En ese instante, Eliot sintió como si ella hubiera entrado en su corazón con un rayo de luz, iluminando todo su ser con calidez.

—Sydnee, mira tus Momentos —le dio un codazo Lynn a Sydnee en el brazo.

—Vale —dijo Sydnee. Miró a izquierda y derecha al flujo de tráfico y dijo casualmente:

— Vamos a entrar y ver.

—Mira el mío —Lynn le entregó su pantalla. Sydnee le echó un vistazo casualmente. Luego, fijó su mirada y miró más de cerca. Vio una nueva actualización de Eliot en la parte superior. Decía:

«Hola a un nuevo comienzo».

Sydnee se quedó sin palabras nuevamente.

Rápidamente abrió sus Momentos y descubrió que poco después de que ella lo publicara, Eliot había enviado este mensaje al mismo tiempo.

Además, había muchos comentarios de sus amigos mutuos:

«¡Felicidades!»

«¿Os habéis casado? ¡Felicidades!»

«No, sospecho que esta es la forma de felicitar a los nuevos miembros de la familia. ¿Podría ser que alguien está esperando? ¡Felicidades!»

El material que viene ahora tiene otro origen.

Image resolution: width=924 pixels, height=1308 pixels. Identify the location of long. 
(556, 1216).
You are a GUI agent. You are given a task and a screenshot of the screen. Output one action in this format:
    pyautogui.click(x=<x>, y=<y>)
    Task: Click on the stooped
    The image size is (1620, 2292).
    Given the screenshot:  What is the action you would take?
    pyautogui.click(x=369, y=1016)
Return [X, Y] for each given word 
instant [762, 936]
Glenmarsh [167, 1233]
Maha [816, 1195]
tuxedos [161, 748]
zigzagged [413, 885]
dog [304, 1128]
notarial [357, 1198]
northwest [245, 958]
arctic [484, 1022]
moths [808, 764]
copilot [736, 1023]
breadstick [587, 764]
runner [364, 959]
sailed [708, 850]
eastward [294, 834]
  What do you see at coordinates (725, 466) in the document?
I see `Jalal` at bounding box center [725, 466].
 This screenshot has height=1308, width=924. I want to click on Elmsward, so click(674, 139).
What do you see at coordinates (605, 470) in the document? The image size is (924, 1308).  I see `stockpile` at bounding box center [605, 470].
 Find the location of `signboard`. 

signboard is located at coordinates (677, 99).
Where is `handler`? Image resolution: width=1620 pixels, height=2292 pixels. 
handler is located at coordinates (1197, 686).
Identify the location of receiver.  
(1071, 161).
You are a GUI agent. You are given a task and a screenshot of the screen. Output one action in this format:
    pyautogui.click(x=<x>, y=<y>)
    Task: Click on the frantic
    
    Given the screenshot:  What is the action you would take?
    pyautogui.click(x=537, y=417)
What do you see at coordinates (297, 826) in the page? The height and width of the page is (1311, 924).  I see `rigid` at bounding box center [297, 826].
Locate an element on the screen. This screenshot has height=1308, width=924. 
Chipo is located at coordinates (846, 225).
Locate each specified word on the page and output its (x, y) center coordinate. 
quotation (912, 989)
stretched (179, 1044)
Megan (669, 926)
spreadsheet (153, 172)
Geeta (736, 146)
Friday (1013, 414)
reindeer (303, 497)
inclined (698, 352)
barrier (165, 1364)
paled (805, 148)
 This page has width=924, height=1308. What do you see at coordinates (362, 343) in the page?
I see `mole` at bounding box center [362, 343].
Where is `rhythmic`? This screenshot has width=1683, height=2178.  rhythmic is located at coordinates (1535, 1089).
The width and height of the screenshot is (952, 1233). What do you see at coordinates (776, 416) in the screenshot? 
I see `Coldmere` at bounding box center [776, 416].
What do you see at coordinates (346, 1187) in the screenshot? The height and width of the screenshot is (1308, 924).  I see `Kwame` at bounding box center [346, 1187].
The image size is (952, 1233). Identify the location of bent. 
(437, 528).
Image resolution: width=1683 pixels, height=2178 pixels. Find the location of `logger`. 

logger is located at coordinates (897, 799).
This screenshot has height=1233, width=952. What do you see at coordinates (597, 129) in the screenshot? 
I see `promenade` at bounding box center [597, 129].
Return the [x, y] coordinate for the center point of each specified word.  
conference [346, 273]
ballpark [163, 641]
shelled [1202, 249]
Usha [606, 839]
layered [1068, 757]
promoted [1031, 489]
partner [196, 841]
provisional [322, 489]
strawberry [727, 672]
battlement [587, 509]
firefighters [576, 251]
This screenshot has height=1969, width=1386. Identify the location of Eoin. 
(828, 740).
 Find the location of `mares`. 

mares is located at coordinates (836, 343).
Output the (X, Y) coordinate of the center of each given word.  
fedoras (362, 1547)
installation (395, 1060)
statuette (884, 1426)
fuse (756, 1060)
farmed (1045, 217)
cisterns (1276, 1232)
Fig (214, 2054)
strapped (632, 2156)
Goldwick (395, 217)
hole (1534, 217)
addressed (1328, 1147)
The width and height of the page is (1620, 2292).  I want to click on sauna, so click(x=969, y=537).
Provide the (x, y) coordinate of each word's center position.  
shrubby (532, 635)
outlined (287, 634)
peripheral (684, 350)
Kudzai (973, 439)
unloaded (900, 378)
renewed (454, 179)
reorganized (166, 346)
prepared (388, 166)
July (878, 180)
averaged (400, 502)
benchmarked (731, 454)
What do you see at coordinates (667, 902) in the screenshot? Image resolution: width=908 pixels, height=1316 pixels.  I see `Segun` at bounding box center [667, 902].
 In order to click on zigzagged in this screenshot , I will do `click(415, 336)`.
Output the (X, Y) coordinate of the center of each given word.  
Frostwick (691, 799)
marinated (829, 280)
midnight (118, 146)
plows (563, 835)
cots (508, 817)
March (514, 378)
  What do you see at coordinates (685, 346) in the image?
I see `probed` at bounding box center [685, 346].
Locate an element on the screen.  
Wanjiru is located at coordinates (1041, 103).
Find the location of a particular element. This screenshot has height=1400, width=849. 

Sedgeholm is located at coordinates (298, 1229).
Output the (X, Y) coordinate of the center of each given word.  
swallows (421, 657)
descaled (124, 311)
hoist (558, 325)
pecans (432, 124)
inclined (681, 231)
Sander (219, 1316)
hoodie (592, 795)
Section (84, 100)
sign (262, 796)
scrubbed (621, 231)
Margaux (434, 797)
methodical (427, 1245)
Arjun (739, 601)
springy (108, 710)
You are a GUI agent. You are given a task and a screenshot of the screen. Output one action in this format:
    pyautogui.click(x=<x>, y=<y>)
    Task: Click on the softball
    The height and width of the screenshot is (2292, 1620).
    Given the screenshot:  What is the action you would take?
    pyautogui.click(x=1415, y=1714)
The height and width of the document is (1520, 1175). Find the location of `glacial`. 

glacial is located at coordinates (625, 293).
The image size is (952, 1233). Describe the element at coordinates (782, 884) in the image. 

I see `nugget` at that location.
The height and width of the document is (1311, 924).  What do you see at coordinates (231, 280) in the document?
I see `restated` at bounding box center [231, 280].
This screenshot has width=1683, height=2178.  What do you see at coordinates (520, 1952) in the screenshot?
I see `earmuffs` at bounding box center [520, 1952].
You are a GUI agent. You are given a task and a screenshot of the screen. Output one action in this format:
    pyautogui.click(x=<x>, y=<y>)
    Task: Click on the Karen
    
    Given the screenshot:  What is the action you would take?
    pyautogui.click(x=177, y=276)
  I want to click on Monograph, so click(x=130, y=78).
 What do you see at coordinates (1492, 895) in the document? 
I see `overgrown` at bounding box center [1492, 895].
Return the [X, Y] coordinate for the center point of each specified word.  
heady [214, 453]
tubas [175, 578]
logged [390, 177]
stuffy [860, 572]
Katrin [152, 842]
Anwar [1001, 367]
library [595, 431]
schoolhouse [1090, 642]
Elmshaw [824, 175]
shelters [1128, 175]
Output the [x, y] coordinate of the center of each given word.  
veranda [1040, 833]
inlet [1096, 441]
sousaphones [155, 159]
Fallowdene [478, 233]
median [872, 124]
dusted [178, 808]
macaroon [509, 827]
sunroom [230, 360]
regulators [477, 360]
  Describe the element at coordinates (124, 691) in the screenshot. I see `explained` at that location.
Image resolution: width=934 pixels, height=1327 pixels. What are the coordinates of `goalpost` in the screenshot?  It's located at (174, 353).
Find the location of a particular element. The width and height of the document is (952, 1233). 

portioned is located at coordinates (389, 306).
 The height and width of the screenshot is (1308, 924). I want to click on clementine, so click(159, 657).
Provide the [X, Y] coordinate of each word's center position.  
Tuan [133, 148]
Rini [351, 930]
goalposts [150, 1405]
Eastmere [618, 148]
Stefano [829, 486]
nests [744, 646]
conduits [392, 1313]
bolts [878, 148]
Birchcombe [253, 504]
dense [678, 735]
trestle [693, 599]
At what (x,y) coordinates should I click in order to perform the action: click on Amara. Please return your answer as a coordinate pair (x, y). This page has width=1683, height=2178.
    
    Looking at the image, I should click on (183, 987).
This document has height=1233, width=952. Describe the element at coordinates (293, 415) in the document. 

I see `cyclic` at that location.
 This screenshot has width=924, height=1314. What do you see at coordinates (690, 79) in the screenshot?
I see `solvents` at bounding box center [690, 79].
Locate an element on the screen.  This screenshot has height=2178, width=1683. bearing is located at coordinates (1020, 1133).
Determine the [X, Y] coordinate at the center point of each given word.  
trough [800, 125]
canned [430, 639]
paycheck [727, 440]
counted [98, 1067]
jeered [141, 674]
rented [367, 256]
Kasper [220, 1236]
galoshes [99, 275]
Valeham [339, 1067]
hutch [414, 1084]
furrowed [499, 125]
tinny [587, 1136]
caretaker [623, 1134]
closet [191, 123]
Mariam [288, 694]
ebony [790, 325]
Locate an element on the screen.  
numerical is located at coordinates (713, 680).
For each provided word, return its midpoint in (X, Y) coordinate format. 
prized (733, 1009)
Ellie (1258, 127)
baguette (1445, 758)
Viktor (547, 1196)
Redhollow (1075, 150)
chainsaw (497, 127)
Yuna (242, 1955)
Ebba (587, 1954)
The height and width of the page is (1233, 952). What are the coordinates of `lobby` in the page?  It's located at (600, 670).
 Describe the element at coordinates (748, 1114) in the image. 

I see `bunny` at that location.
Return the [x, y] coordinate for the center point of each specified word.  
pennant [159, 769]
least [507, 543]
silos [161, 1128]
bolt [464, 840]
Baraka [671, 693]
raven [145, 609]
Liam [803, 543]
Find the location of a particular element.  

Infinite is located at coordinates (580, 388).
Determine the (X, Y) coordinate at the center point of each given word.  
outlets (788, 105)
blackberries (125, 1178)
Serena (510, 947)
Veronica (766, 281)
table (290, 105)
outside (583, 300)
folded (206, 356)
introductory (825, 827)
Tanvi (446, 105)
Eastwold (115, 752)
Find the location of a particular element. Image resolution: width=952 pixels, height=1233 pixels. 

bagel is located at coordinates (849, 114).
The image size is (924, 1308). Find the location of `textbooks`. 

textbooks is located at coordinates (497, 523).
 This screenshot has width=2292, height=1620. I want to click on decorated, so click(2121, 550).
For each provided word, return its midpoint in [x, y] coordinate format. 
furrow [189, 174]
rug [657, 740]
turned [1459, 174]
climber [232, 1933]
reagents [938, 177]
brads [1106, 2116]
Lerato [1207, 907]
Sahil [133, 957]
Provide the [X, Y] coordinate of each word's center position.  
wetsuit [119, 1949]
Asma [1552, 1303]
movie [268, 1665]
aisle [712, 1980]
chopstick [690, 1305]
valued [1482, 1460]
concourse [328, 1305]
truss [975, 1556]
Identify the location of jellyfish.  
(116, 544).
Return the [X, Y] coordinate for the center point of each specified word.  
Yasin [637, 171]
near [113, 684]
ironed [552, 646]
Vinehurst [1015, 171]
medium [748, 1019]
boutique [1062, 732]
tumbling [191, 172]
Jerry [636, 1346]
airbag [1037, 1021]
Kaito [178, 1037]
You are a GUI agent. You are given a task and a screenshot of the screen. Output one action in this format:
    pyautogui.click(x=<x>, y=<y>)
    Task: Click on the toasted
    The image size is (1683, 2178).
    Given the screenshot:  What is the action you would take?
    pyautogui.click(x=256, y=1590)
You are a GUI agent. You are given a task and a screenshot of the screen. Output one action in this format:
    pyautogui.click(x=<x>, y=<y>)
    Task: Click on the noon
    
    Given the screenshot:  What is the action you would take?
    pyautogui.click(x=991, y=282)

Sydnee estaba a punto de responder, pero no agradeció a todos por su preocupación. Trató de ser oficial y educada. Pero antes de que pudiera actuar, vio que Eliot respondía en su sección de comentarios: «Todavía no estamos listos para tener un hijo. Si hay buenas noticias, informaré a todos. Gracias por sus bendiciones».

Sydnee se quedó sin palabras.

«¡¿Por qué lo dijo tan directamente?! ¿Quién quiere tener hijos con él?», pensó.